To celebrate the new year, and, of course, to save some dinero, we bought a couple of sale turkeys and a ham along with the other traditional goodies after Christmas. After cooking, I divied everything up into other usable parts. Here is the savings breakdown:
$9.00 1 turkey
$2.00 2 packages of sweet potatoes (camotes)
$ .30 2 taters (papas)
$ .30 2/3 package of cranberries
$ .88 box of stuffing mix
$1.00 bread made from butter, egg, yeast, sale flour, sugar, milk
$ .20 small part of fresh cabbage
$ .20 added sugar, salt, pepper, flour, etc (guesstimate)
$2.00 electricity to cook this stuff (guesstimate)
$15.88
Dinner was: Turkey, dressing, gravy, dinner rolls, sweet potatoes, pureed taters, cranberry sauce, and cabbage. Approximately 16$ for 2 hungry adults and a baby to eat is a pretty decent price.
I then took the items and made:
$10.00 10 turkey dinner baby food packs. Tupperware with an ounce +/- each of: meat, veggie, camote, and dressing. Prepared Gerber on sale at my local supermarket runs about 1$ for 5 ounces of plain veggies. I am conservatively guesstimating each of these to have a prepared value of 1$
$ 8.00 Chopped dark meat for Baby in recycled baby food containers equaling around 10 ounces. These run about $.88 each for a single jar of meat with other stuff mixed in. Mine is made at 3-4 ounces at a whack with some cranberry sauce stirred in and some water to make it a little juicier.
$10.00 Chopped dark meat separated into snack-sized Baggies for tossing into stir-fry, soup, chicken salad, whatever. I am
lazily conservatively guessing that each is worth a dollar.
$ 8.00 Sliced and sectioned white turkey meat for sandwiches and munching.Again, this is very conservative. When we have bought ready-to-eat chicken fajita in half that amount, it is usually 6-8$.
$ 1.00 Fresh cranberry sauce. This is so simple to make that I am horrified that I bought it all these years. When I can get the cranberries on sale, I don't plan to ever buy it at all.
$ 2.00 Leftover fresh baked
dinner rolls.
$ 1.00 Leftover
turkey drippings. I'll use this when I make some bread later. It is rather exquisite.
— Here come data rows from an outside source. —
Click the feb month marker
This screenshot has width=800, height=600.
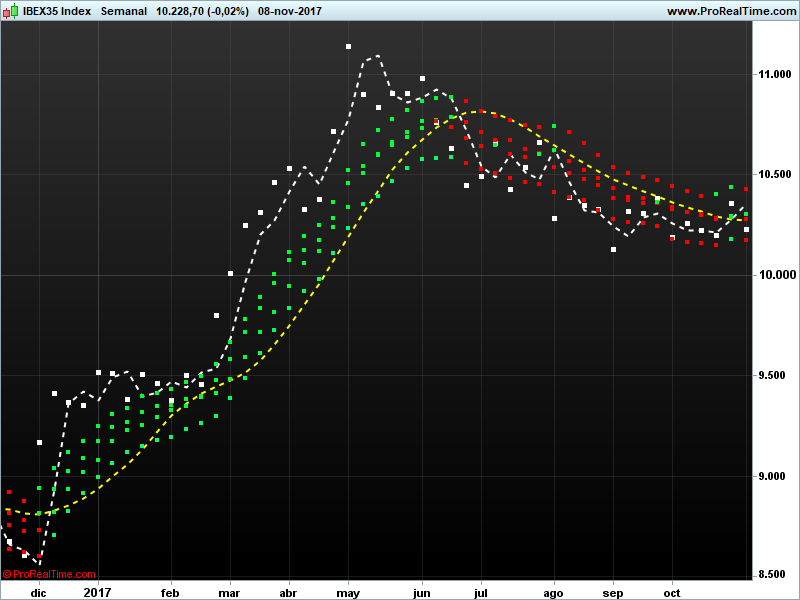(x=169, y=592)
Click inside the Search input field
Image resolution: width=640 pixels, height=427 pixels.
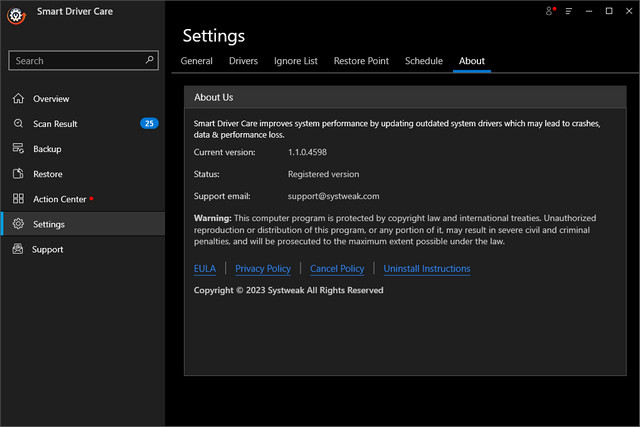pos(75,61)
Extras: more sweet potatoes, taters, cabbage, and gravy than I cared to bother sectioning but the value would probably be 2$ or 3$ more. I didn't like the gravy this time so I tossed it. Total time after dinner was maybe 2 hours. I make baby food every few days so that part was negligible. Removing the meat from the turkey was the time-consuming part. There is a bonus to this, though: My normally-dry hands feel moisturized from the turkey oils that were rubbed in while removing the meat.
I debated about saving the turkey carcass to make stock with and the chewable parts to make doggie snacks with but laziness took over at this point. We do have another turkey in the freezer.
Now for the nitty gritty:
From
16$ worth of original dinner, we ended up with
40$ worth of extras. That is
FORTY DOLLARS of convenience foods that I know exactly what went into them. Yeah. I do feel victorious!